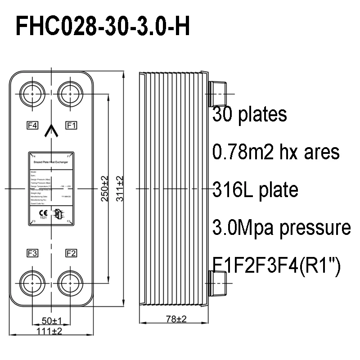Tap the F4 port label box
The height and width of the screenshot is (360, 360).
(32, 125)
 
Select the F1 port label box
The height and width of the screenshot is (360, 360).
(71, 125)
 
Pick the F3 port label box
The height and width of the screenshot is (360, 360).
(32, 252)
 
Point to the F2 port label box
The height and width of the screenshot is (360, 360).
(71, 252)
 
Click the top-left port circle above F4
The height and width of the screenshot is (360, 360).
(32, 93)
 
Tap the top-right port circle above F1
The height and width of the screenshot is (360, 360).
(71, 93)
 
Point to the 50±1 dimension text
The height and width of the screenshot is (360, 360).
(52, 321)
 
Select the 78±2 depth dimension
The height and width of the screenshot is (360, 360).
(173, 320)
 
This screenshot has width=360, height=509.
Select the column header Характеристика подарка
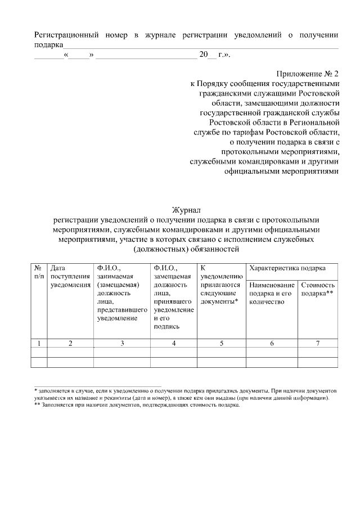click(286, 268)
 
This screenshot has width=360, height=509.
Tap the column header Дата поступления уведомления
click(70, 277)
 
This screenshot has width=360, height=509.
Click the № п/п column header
click(39, 272)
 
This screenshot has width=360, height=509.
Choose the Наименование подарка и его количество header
click(272, 294)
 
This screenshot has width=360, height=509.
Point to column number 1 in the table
click(39, 343)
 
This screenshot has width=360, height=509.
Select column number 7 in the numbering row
click(318, 343)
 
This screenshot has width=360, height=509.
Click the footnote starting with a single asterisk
click(186, 393)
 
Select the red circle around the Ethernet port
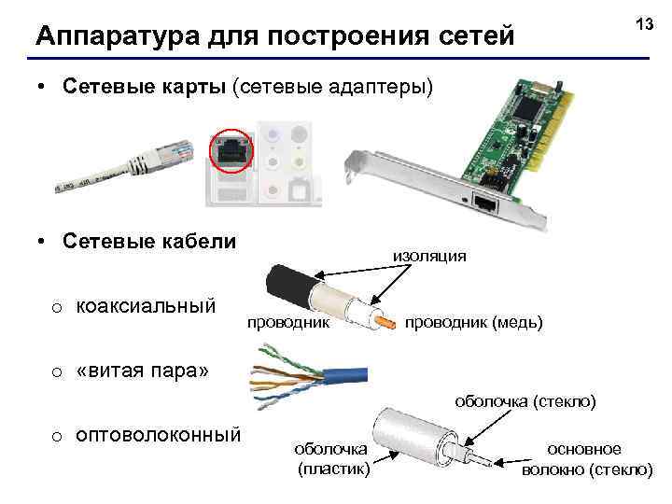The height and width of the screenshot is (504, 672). [230, 148]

========================

Write out all of the entries above exactly as they appear, line for line, but leave out the pictures.

Tap the F4 port label box
The height and width of the screenshot is (360, 360).
(32, 125)
 
Select the F1 port label box
The height and width of the screenshot is (360, 360).
(71, 125)
 
Pick the F3 port label box
The height and width of the screenshot is (360, 360).
(32, 252)
 
Point to the F2 port label box
The height and width of the screenshot is (360, 360).
(71, 252)
 
Click the top-left port circle above F4
The height and width of the screenshot is (360, 360).
(32, 93)
 
Tap the top-right port circle above F1
The height and width of the screenshot is (360, 360).
(71, 93)
 
Point to the 50±1 dimension text
The height and width of the screenshot is (360, 360).
(52, 321)
 
Select the 78±2 depth dimension
The height and width of the screenshot is (360, 360).
(173, 320)
 
This screenshot has width=360, height=509.
Select the column header Характеристика подарка
click(286, 268)
 
This screenshot has width=360, height=509.
Tap the column header Дата поступления уведомления
click(70, 277)
 
This screenshot has width=360, height=509.
Click the № п/п column header
click(39, 272)
 
This screenshot has width=360, height=509.
Choose the Наименование подарка и его количество header
click(272, 294)
 
This screenshot has width=360, height=509.
Point to column number 1 in the table
click(39, 343)
 
This screenshot has width=360, height=509.
Select column number 7 in the numbering row
click(318, 343)
 
This screenshot has width=360, height=509.
Click the footnote starting with a single asterisk
click(186, 393)
 
Select the red circle around the Ethernet port
The height and width of the screenshot is (504, 672). [230, 148]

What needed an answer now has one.